Here’s why it’s important: As we discussed on Equity, the Kardashian method of distraction is not going to work for this former billionaire. There’s a weird sentiment around SBF’s actions lately, whether it’s calling him smart for pleading not guilty or laughing at his Substack. that adds levity to a situation that ultimately should be taken quite seriously.
Him starting a Substack is no different; we’re all talking about it, thinking about him sidestepping his lawyer. But what if this isn’t as radical as we think? What if SBF sees that his noisy, outward conversation gets noticed, covered and amplified every time he speaks up, just because no one else has before? It’s a distraction; one that we may see more of until his expected trial in October.
Image Credits: Fatih Aktas/Anadolu Agency / Getty Images
The follow up
You’ve probably been reading a lot about ChatGPT, OpenAI’s artificial intelligence tool that achieved virality with its savvy messaging ability. The tool, recently made available to the general public, is smart enough to answer serious and silly questions about profound topics, which has landed it in debates led by writers, educators, artists and more.

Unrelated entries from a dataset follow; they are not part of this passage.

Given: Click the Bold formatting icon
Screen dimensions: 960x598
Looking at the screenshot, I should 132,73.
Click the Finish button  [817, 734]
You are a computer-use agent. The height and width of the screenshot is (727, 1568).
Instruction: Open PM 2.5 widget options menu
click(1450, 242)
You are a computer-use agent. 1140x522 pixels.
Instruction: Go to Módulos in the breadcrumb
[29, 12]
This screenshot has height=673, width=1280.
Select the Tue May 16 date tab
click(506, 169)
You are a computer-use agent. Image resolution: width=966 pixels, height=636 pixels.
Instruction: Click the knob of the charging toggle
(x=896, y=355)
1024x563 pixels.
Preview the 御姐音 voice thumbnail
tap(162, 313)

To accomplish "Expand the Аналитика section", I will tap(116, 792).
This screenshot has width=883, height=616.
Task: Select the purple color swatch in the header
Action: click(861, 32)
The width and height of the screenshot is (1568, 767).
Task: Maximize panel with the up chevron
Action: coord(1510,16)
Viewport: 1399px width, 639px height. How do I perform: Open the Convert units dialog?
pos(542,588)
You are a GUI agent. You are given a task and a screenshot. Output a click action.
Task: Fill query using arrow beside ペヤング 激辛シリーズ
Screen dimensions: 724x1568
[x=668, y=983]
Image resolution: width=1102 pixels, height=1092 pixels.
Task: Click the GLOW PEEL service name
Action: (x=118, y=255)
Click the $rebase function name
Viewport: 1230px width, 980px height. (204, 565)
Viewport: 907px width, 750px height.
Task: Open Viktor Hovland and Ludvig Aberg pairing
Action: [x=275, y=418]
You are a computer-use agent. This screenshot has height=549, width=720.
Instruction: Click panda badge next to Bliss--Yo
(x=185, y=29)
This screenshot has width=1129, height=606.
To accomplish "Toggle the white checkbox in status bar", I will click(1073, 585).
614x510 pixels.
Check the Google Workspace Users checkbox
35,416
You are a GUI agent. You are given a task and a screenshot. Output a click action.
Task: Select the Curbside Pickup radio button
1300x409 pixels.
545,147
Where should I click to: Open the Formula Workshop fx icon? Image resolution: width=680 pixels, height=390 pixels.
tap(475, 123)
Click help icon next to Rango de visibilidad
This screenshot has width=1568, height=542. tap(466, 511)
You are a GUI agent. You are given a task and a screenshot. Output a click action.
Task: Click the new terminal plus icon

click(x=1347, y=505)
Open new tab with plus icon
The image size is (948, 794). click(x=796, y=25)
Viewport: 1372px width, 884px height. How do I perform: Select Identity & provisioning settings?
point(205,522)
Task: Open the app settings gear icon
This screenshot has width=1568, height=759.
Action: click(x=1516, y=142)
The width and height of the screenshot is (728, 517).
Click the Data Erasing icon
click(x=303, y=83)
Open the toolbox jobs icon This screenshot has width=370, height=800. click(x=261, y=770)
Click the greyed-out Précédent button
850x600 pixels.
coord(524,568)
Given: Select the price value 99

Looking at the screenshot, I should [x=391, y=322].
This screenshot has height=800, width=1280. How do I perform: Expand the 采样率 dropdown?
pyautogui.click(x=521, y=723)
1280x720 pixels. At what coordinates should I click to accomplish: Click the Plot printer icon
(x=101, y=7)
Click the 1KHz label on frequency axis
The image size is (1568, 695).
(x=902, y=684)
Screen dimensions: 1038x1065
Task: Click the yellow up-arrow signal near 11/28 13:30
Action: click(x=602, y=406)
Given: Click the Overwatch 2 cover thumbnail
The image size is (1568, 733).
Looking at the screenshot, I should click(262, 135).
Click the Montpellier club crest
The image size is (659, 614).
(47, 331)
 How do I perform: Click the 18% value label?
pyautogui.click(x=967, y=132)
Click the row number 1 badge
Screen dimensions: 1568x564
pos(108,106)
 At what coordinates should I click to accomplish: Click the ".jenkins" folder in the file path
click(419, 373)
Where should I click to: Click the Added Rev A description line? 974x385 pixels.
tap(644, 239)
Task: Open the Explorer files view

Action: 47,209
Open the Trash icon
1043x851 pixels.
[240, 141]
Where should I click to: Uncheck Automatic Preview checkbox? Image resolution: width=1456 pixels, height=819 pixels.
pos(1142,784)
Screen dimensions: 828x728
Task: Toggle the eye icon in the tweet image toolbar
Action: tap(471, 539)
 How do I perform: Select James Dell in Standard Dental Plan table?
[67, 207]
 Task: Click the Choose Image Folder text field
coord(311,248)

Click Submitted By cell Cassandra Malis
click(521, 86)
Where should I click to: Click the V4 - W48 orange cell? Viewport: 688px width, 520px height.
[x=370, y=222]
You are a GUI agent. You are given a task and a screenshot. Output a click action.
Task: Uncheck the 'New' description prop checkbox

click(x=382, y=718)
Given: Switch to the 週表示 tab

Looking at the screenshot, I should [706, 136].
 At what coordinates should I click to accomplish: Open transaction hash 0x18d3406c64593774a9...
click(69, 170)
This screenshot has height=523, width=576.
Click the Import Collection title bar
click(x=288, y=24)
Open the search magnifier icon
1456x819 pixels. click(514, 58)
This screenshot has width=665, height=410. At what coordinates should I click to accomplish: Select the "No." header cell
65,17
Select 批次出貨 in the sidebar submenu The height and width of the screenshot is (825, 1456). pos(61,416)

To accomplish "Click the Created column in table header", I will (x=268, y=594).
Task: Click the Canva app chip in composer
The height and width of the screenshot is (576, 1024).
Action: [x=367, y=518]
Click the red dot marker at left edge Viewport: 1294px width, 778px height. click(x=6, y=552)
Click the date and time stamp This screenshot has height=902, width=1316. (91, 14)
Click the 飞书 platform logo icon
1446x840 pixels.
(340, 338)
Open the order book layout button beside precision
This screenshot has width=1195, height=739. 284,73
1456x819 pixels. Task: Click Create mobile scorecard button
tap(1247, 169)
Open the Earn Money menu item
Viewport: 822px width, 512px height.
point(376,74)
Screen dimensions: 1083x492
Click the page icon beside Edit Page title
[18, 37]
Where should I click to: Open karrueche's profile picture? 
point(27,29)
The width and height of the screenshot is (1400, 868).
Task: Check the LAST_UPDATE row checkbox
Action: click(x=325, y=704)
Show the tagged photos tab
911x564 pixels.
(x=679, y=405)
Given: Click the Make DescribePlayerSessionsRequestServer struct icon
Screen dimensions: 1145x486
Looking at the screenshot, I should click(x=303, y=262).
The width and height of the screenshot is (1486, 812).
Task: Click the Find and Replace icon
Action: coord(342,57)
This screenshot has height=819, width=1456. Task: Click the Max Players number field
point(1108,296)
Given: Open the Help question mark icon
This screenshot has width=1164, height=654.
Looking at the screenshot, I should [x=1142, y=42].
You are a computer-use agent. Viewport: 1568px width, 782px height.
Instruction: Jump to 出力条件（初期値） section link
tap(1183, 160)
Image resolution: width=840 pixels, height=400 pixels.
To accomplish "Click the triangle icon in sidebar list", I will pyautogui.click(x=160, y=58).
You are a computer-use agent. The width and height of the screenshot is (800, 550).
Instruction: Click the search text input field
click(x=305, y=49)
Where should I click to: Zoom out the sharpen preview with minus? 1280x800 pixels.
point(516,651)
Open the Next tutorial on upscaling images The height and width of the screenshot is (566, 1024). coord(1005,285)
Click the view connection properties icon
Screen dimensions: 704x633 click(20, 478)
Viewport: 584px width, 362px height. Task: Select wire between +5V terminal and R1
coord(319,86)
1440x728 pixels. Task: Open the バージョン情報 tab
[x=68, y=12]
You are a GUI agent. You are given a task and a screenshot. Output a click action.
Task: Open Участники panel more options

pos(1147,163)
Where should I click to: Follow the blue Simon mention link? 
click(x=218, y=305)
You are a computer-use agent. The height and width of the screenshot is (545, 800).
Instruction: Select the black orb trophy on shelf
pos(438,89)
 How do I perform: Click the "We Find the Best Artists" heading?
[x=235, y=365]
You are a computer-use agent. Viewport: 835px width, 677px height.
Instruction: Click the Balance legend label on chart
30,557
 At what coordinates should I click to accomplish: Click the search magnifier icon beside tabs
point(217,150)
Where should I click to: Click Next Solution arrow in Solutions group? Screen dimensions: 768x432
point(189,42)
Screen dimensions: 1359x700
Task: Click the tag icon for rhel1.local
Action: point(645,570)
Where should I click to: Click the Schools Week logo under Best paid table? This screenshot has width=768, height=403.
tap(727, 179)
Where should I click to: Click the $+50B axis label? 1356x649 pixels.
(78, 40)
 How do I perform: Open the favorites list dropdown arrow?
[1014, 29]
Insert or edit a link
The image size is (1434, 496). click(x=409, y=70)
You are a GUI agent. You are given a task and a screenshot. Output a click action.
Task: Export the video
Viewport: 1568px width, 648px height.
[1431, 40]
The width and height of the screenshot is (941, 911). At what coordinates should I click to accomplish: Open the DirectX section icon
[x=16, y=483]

But beyond the initial excitement around the tool, I wanted to follow up on if it is actually making its way into people’s workflows. So, I dug into how investors are using ChatGPT in a piece for TC+ with Kyle Wiggers and Christine Hall.
Here’s why it’s important: Some investors expressed that ChatGPT could be used for fact-checking purposes around market-size claims or growth potential; at the same time, so could Google. The argument for AI, of course, would be that the content would be original and perhaps more targeted toward someone’s exact questions, while a general Google search may require extra digging and piecing different articles together.
As a nod toward the beginning of this newsletter, ChatGPT could be looked at as yet another way that venture tries to automate itself. It just depends on if investors think it is smart enough to reject startups, or if feedback is valued as the key currency of network building.
A non-exhaustive list of other news to note this week:
Seen on TechCrunch
Seen on TechCrunch+
With that, I’m off to enjoy a weekend in Providence with some old friends. New England, how I missed you, your indulgently cozy weather and nostalgic streets.